Non è mai facile parlare di malattia: crea disagio, insicurezza, tristezza; lo è ancora di più se la malattia riguarda se stessi.

Sei mesi fa, dopo essere stata operata per un linfonodo nel cavo ascellare, ho scoperto, grazie all’esame istologico, che esso non era altro che un carcinoma mammario lobulare di tipo G3, un “parolone” medico-scientifico per dire che si trattava di un tumore aggressivo al seno. Il mondo mi è caduto addosso. Ho cominciato a vivere “sospesa” tra un esame e l’altro nella corsa contro il tempo. È lì, in quel momento sospeso, che la mia vita ha cambiato direzione senza chiedermi il permesso. Scoprire di essere malata è stato come sentire un rumore nuovo dentro il silenzio: improvviso, dissonante, eppure innegabile. Mi ha attraversata. Mi ha obbligata a fermarmi. Non importa quale sia il nome della malattia, ciò che colpisce davvero è la consapevolezza che il corpo, quello stesso corpo che avevo sempre dato per scontato, ha iniziato a parlare con una lingua che non conoscevo. All’inizio c’era il rifiuto. Mi aggrappavo all’idea che si trattasse di un errore, un malinteso, un referto scambiato. Poi è arrivata la rabbia, il senso di ingiustizia, ma piano piano, spesso senza accorgermene, ho iniziato ad ascoltare.

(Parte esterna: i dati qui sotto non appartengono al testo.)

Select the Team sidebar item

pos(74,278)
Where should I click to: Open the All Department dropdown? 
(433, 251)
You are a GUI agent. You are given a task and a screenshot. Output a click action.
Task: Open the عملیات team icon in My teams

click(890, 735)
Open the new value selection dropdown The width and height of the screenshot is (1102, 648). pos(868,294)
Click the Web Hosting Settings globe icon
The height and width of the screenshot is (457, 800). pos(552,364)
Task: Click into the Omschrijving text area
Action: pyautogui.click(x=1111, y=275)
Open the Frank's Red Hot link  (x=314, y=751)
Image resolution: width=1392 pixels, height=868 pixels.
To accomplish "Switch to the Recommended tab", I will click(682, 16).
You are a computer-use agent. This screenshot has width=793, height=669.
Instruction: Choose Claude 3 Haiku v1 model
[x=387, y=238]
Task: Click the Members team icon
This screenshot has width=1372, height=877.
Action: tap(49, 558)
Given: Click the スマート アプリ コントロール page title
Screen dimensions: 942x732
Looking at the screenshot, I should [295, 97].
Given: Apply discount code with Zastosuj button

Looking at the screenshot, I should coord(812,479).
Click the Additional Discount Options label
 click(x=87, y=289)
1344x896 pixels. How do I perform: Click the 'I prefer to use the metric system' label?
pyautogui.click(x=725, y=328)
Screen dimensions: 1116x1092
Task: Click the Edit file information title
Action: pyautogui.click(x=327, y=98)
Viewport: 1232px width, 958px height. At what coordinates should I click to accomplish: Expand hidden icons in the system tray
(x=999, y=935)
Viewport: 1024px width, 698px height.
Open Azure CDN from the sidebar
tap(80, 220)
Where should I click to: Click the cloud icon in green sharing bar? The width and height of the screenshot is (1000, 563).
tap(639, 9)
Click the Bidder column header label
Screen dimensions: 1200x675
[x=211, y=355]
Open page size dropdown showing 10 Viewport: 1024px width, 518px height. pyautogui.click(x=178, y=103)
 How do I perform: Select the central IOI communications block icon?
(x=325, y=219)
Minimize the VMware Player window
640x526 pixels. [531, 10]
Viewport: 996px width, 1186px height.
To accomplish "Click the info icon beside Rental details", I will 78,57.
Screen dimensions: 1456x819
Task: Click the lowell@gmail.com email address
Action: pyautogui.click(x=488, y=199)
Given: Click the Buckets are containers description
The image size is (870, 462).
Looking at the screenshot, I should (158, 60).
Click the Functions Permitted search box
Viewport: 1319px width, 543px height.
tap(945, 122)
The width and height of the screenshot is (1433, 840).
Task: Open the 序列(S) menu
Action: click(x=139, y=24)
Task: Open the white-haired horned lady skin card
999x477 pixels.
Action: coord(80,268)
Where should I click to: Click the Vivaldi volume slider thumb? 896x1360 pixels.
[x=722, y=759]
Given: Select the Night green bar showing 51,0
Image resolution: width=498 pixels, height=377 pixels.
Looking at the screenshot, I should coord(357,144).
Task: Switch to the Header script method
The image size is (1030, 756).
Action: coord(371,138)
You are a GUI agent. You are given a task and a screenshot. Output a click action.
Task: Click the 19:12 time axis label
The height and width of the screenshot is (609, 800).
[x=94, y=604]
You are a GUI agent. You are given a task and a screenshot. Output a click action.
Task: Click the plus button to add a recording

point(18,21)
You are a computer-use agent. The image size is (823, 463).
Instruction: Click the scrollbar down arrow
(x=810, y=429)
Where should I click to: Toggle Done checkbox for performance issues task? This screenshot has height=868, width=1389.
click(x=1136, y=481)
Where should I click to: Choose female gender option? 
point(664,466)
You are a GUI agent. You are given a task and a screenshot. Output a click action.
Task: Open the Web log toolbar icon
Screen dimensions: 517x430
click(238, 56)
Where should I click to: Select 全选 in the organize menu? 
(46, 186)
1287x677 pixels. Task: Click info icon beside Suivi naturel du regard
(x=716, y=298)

Il corpo non era più un mezzo, ma un messaggio. Ogni sintomo diventava una parola nuova, un modo per ricordarmi che esistevo, che ero fragile, ma anche incredibilmente viva. La malattia ti spoglia, ti costringe a guardarti nuda, senza ruoli, senza maschere. Ti rivela chi sei quando tutto il resto cade: quando non puoi più fingere di avere tempo infinito, quando le priorità si restringono all’essenziale. E lì, in quella nudità, qualcosa di silenzioso fiorisce. Non è speranza, non ancora. È piuttosto una forma di presenza. Ho cominciato a sentire la vita in modo diverso: nei gesti semplici, nei respiri lenti, nella voce di chi mi restava accanto senza parlare. Ho imparato che ogni giorno deve essere assaporato, lasciandomi cullare dalla bellezza della natura, dell’arte, dell’amore di chi abita il mio cuore in stanze sicure e certe, vivendo di piccoli gesti quotidiani di consapevolezza. Scoprire di essere malati non è solo l’inizio di una cura, ma anche di una conoscenza. Conosci il limite, ma anche la forza. Conosci la paura, ma anche la tenerezza che può nascere da essa, esprimendo le emozioni affidate al mare dell’anima, respirando a cuore pieno. E forse, alla fine, impari che la malattia non è una frattura nella vita, ma una sua traduzione più sincera, perché è lì, nel dolore, che spesso si impara la grammatica dell’essere umani.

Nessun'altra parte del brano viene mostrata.